O valor em disputa já havia sido cobrado da Norte Energia pelo ONS (Operador Nacional do Sistema Elétrico). Em julho de 2025, o operador solicitou à Caixa Econômica Federal a execução da garantia financeira prevista no contrato da usina, com transferência dos recursos às transmissoras credoras. A medida, porém, foi suspensa após decisão judicial no TRF-1.
Entre as empresas credoras estão grupos como Isa Energia, EDP, CPFL, Taesa, Equatorial e Energisa. Também aparecem na relação companhias que são sócias da própria Norte Energia, como Eletrobras, Neoenergia e Cemig.
A origem do litígio remonta a uma ação movida em 2022 pela Norte Energia. Na ocasião, a geradora pediu o direito de contar com instalações de transmissão disponíveis para escoar integralmente a energia produzida por Belo Monte. A empresa argumentou que, apesar de pagar os valores contratados, enfrentaria limitação na capacidade de geração em razão da infraestrutura existente.
Com base nessa interpretação, a Norte Energia solicitou que o encargo fosse cobrado proporcionalmente ao uso efetivo do sistema. O pedido foi rejeitado em primeira instância, mas aceito pelo TRF-1 em julho de 2024, quando o tribunal analisou recurso da empresa. A decisão determinou que o ONS revisasse o Cust (Contrato de Uso do Sistema de Transmissão), ajustando os encargos à energia efetivamente escoada por Belo Monte ao SIN.

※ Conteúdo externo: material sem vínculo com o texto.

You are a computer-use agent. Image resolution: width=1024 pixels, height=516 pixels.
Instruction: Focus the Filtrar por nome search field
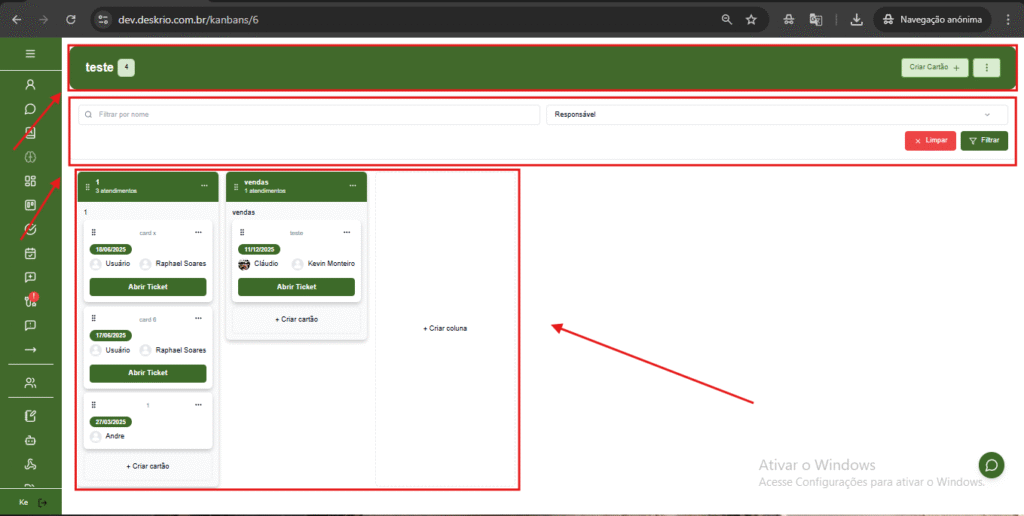coord(310,115)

O ONS recorreu da decisão e não chegou a realizar os cálculos. Em setembro de 2024, o operador informou que a Norte Energia havia comunicado que passaria a pagar os valores de forma parcial, com base em metodologia própria. Segundo fontes ouvidas pela Agência iNFRA, esse cálculo teria resultado em descontos de até 89% no volume mensal destinado às transmissoras.
Procurada, a Norte Energia informou que não se manifestará sobre o caso.